Species of flowering plant

Ozothamnus reflexifolius, commonly known as reflexed everlastingbush, is a flowering plant in the family Asteraceae. It is known from only a single population in the Meehan Range, south-eastern Tasmania. It is thought to be closely related to O. lycopodioides and O. selaginoides.

==Description==
Ozothamnus reflexifolius usually grows to between 0.5-1.3 m high, branches slender and spreading. The leaves are closely arranged, alternate, and sessile, bright green, glabrous, 1.0-2.2 mm long, 1.0-1.4 mm wide, strongly reflexed and parallel to the stem in older growth. The reflexed portion of the leaf is broadly ovate to orbicular, 0.7-1.2 mm long, 1.0-1.4 mm wide, the strongly reflexed mature leaves differentiating O. reflexifolius from O. lycopodioides and O. selaginoides. The inflorescence is cream to yellowish, hemispherical, 1.0–1.5 cm diameter, without stalks, grouped in clusters of five to eight at the ends of the branches, and overtopped by the branches arising immediately below the inflorescences. Flowering occurs from November to March and the fruits are cylindric shaped cypsela, 1.0 mm long, small and dry with a tuft of barbed bristles at the apex. Seeds are highly fecund and germinate readily although have a short period of viability.

==Conservation status==
Ozothamnus reflexifolius is listed as vulnerable under the Environment Protection and Biodiversity Conservation Act 1999 and the Threatened Species Protection Act 1995 (Tasmania).

==Taxonomy and naming==
The species was described in 2003 by Kevin E Leeson and Andrew C Rozefelds after discovery in 2000 by Richard Schahinger. O. reflexifolius is named for the reflexed appearance of the adult leaves.

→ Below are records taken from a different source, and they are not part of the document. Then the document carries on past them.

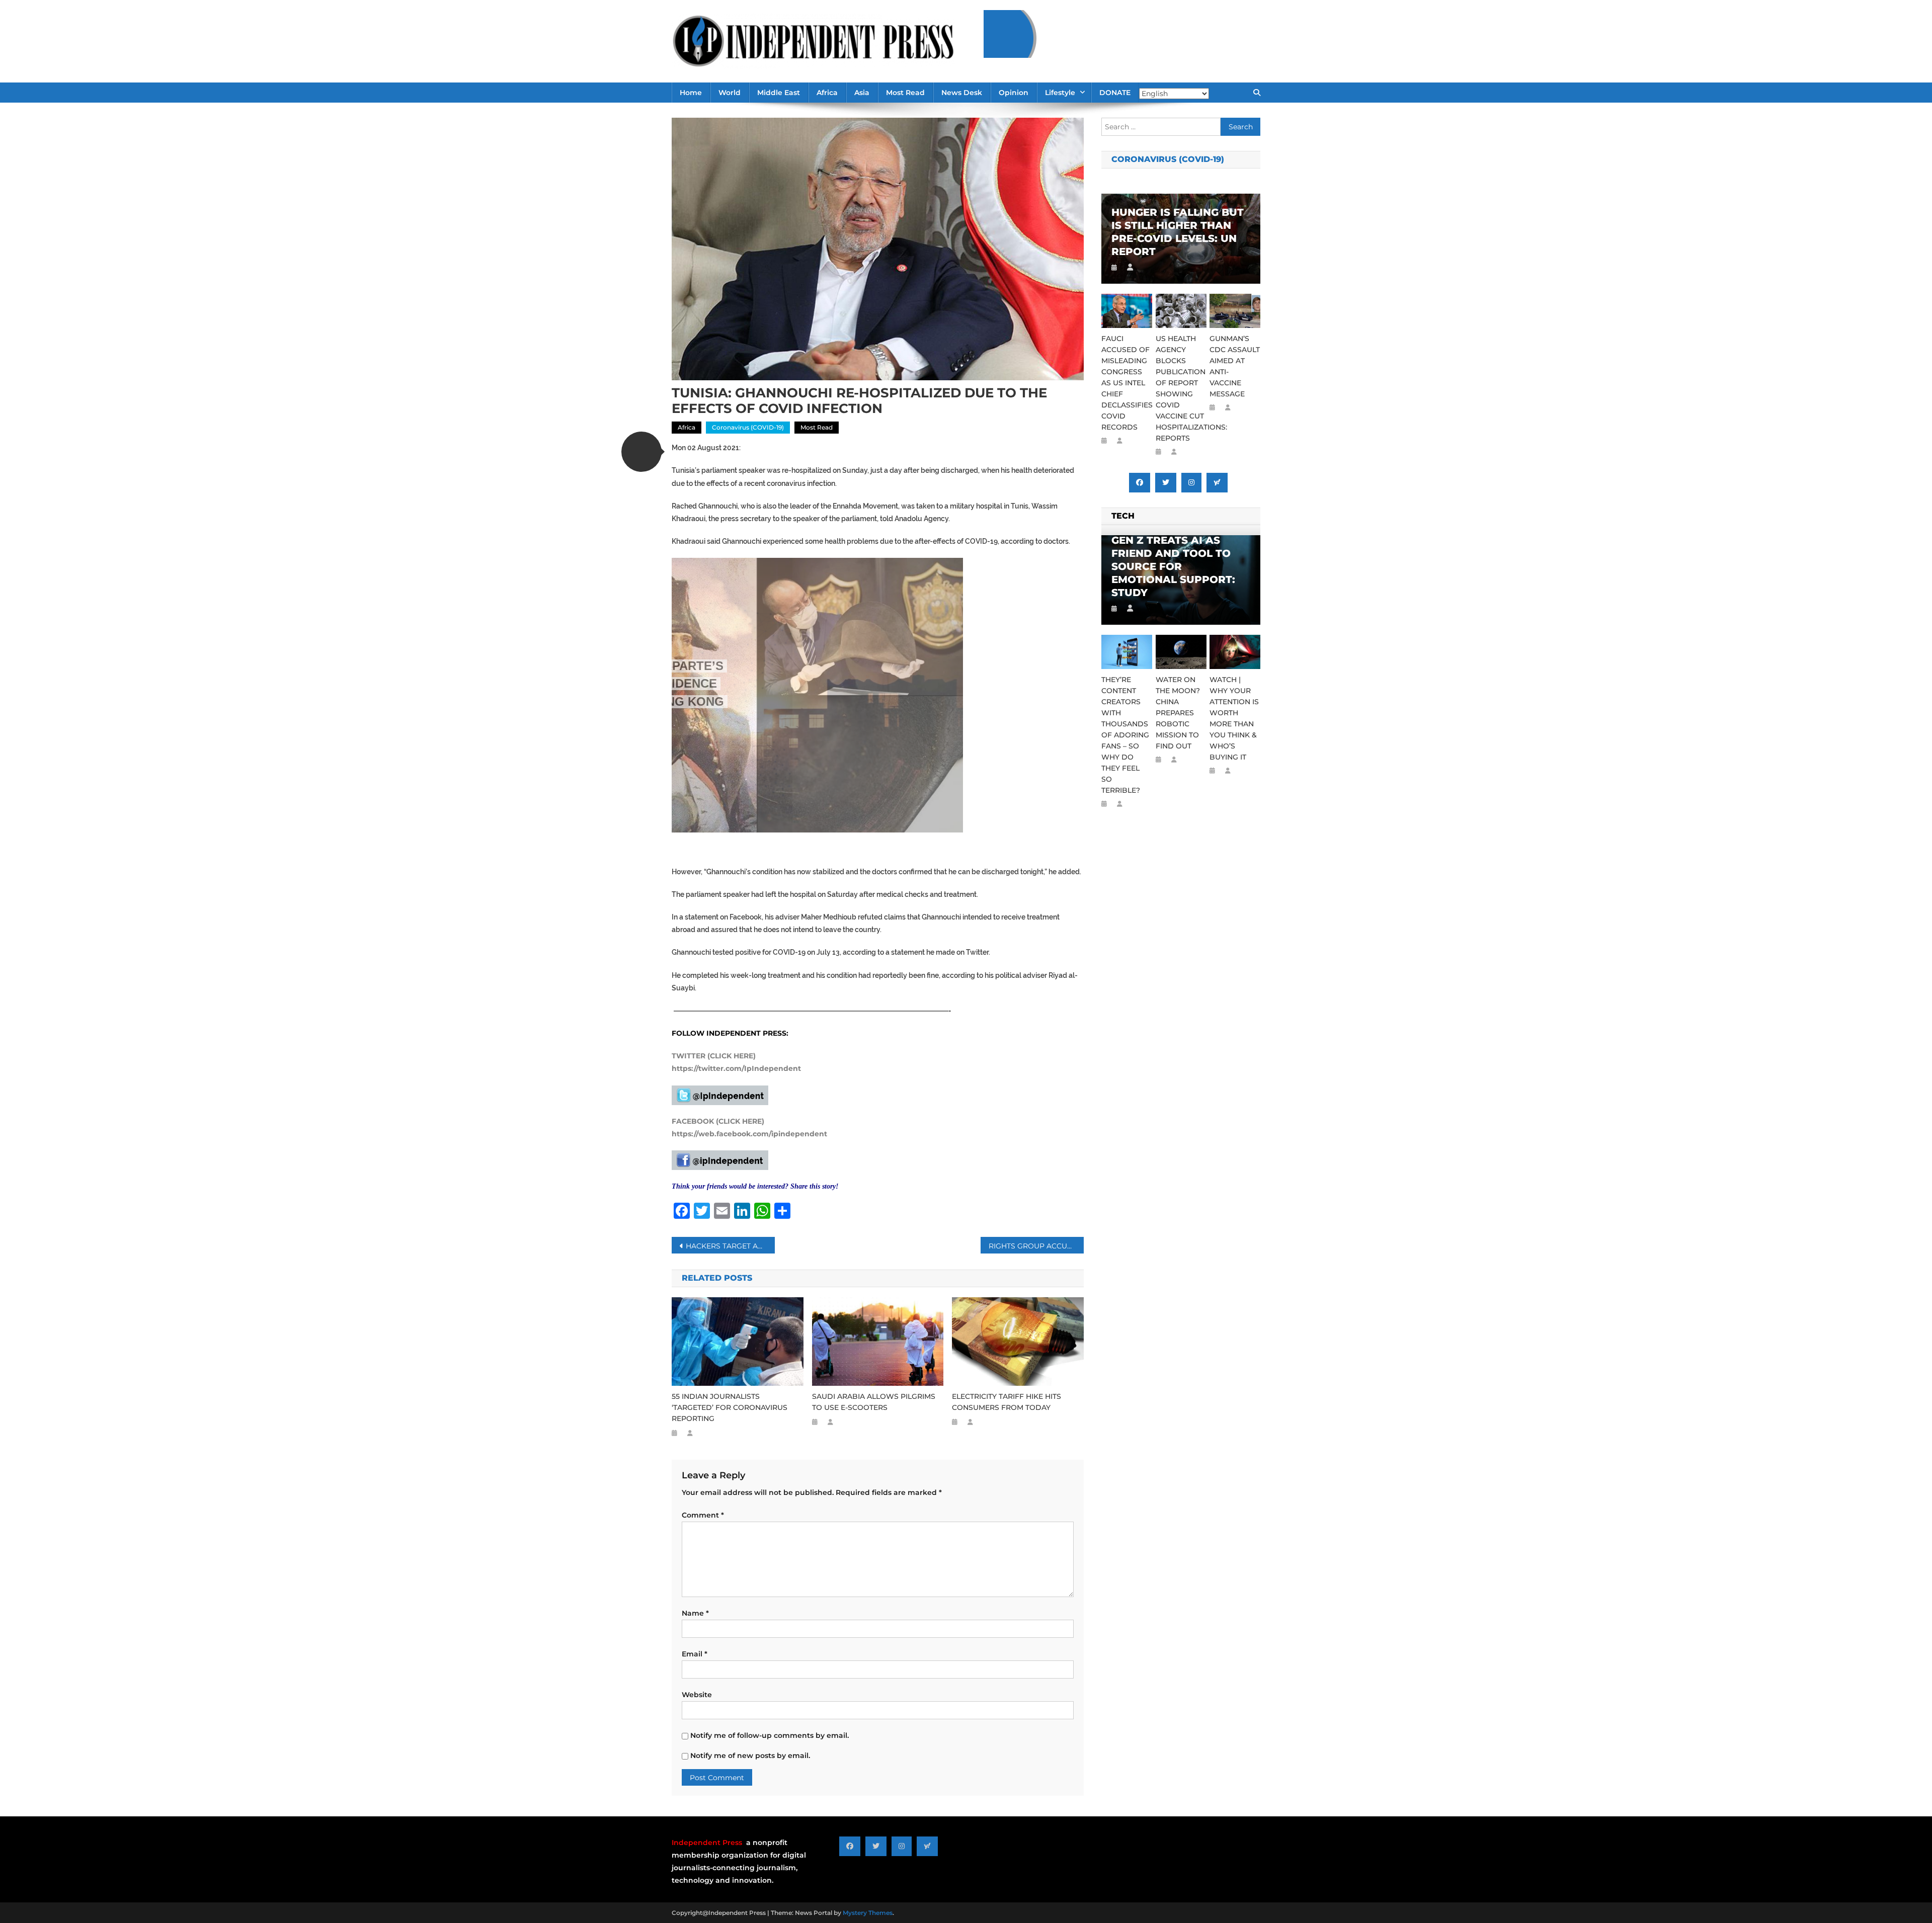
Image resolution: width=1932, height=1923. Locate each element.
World (729, 92)
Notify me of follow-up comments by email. (769, 1735)
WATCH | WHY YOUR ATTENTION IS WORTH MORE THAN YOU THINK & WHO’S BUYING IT (1234, 718)
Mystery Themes (868, 1912)
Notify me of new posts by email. (750, 1755)
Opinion (1013, 92)
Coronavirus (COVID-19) (748, 427)
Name (695, 1613)
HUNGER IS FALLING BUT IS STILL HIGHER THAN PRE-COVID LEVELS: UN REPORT (1177, 232)
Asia (861, 92)
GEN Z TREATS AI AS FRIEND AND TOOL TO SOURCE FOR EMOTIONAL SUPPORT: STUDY (1173, 566)
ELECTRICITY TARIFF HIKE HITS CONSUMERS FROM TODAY (1006, 1402)
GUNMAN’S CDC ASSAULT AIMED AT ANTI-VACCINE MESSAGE (1235, 366)
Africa (827, 92)
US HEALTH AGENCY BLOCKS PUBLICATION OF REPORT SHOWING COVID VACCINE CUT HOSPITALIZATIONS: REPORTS (1181, 388)
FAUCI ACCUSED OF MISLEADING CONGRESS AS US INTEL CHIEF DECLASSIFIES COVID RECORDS (1126, 383)
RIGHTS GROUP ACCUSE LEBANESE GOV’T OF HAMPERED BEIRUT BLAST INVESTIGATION (1036, 1245)
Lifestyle (1060, 92)
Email (694, 1653)
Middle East (778, 92)
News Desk (961, 92)
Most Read (905, 92)
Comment (703, 1515)
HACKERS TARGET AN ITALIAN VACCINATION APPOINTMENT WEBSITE (730, 1245)
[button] (641, 452)
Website (697, 1694)
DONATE (1115, 92)
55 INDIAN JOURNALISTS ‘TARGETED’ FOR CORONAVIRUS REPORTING (729, 1407)
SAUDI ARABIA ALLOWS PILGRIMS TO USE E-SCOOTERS (873, 1402)
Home (691, 92)
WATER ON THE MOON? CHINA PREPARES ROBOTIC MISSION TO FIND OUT (1178, 712)
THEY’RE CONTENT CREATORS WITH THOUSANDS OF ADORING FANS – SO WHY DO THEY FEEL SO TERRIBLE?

==Distribution and habitat==
The species is endemic to the Meehan Range, south-eastern Tasmania, occurring on skeletal soils derived from Jurassic dolerite. The population of 4000-5000 mature plants occupies 2 ha within an area of 4-5 ha. The plants occur as either an understory shrub in Allocasuarina forest, co-dominant in open heath with Spyridium obovatum var. velutinum, or as a component of dolerite rock face vegetation. The restriction of the species to a single population is thought to be a combination of biological attributes, site attributes, and fire disturbance.